**** Given data

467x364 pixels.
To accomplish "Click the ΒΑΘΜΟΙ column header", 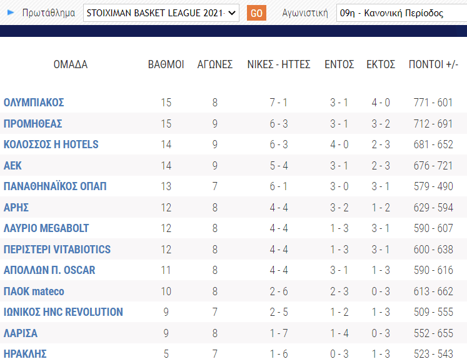I will point(166,64).
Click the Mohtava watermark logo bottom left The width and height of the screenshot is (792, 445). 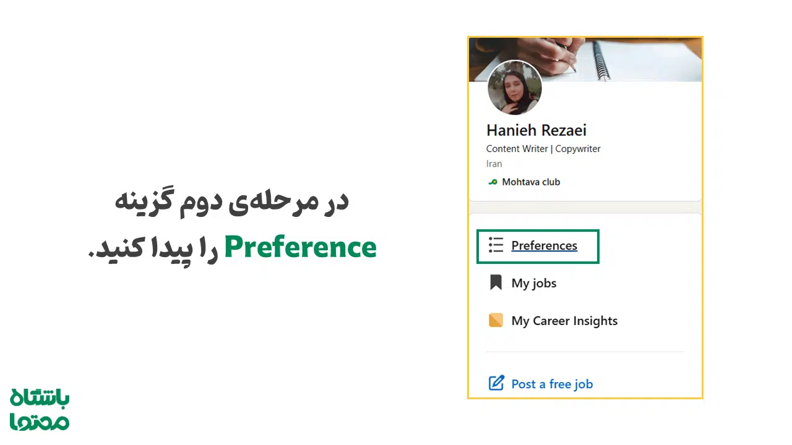[39, 408]
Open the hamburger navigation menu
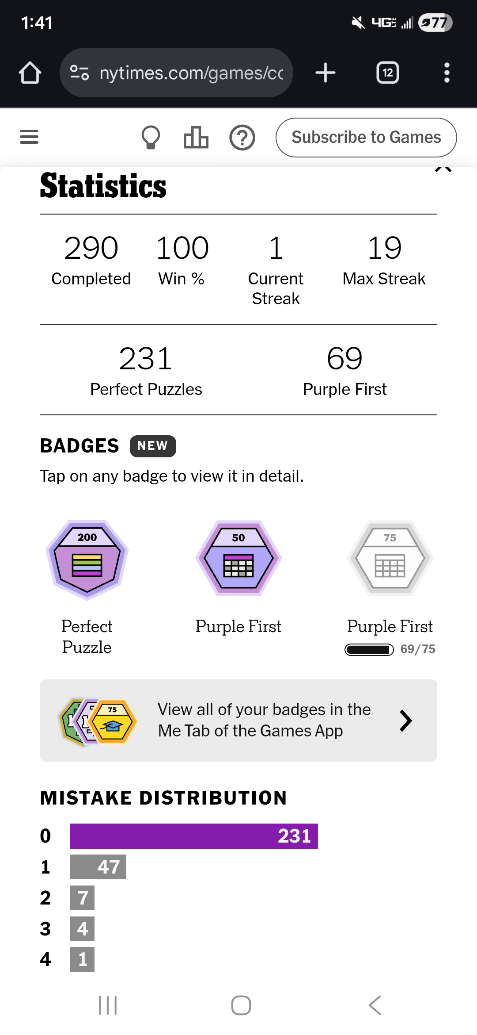Image resolution: width=477 pixels, height=1035 pixels. point(29,137)
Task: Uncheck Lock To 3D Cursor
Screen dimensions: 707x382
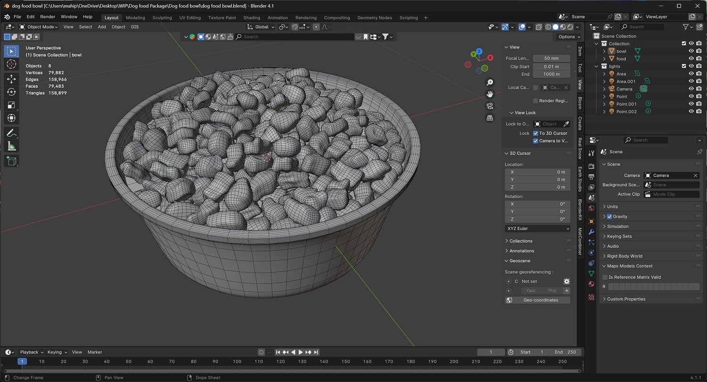Action: [x=535, y=133]
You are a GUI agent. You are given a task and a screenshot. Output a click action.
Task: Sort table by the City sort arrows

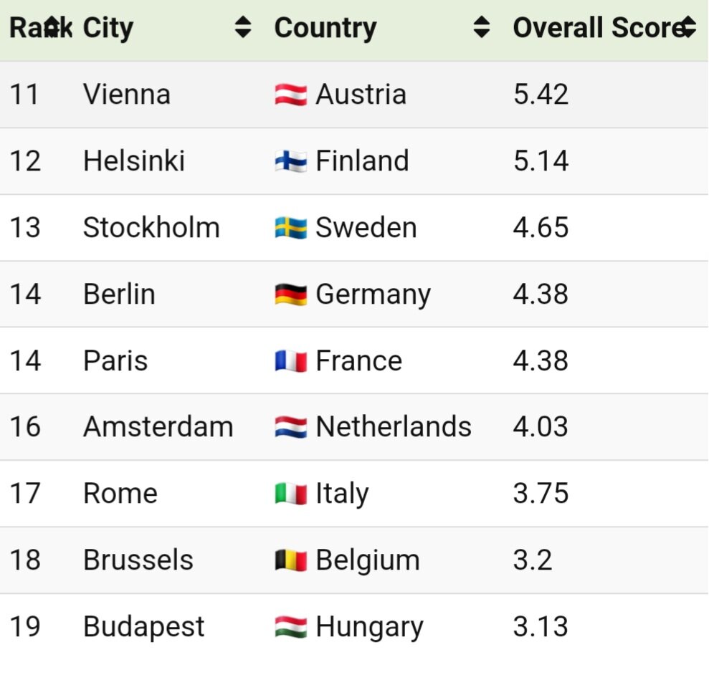click(244, 28)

********

» Problem description
Find the line containing "Task: Uncheck Lock To 3D Cursor", then extract it and every line after it to the end of the data above, exactly and nothing else, without pictures.

» Task answer
Task: Uncheck Lock To 3D Cursor
Screen dimensions: 707x382
Action: [x=535, y=133]
You are a GUI agent. You are given a task and a screenshot. Output a click action.
Task: Sort table by the City sort arrows

click(244, 28)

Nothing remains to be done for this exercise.